The average duration of vessel stays at specific locations.

The function first filters the dataset to focus on the region of interest using the provided `lat`, `lon`, and `buffer_radius`. Here's the breakdown of the implemented logic:

1. **Entry and Exit Identification:**
    - For each trajectory, entry and exit points within the defined buffer region are identified.
    - This ensures that only distinct visits to the location are analyzed.
2. **Average Duration Calculation:**
    - The duration for each distinct visit is computed based on the **difference between exit and entry timestamps**.
    - Average duration is then calculated for all visits.

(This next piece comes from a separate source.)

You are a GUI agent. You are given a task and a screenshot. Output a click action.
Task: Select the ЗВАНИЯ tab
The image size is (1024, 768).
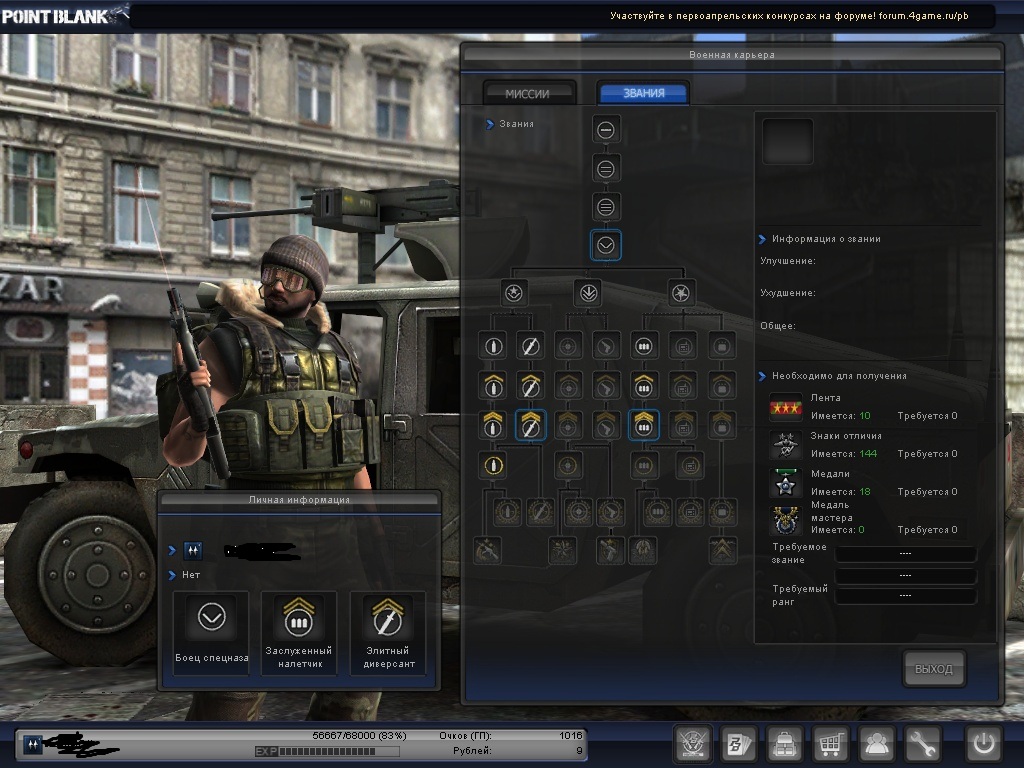click(643, 93)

This helps provide insights into typical vessel behavior at the location.
3. **Special Cases Handled:**
    - If the average duration is **zero**, it indicates no stays occurred—only trajectories passed through the area.
    - If the result is **NaT (Not a Time)**, it means the vessel entered and exited the buffer **at the same time**, suggesting an instantaneous pass-through.

In [None]:
importlib.reload(helper_utils_level_3)
avg_duration, map = helper_utils_level_3.calculate_average_duration_and_map(
                                            data= raw_data
                                            ,lat=46
                                            ,lon=-31 
                                            ,buffer_radius=1000 #in meters
                                            ,anonymized_mmsis=["dfcce95e07","deb97e3414"]
                                            # ,map_save_directory="vessel_waiting_near_prots.html"
                                            )
print(f"Average Duration of Stays: {avg_duration} - if zeros that means no stays, only trajectories - \n\
if NaT that means entered and exited the circle at the same time")
map

###  Peak Times:

Designed to analyze vessel activity across three temporal dimensions: hourly, daily, and monthly. This function provides valuable insights into traffic patterns, helping port authorities and logistics managers optimize operations.

**Customization:**
    - If specific parameters are provided (e.g., a port name or vessel MMSIs), the function tailors its analysis to those inputs.
    - When parameters are not passed, the analysis defaults to all ports and all vessels, ensuring flexibility.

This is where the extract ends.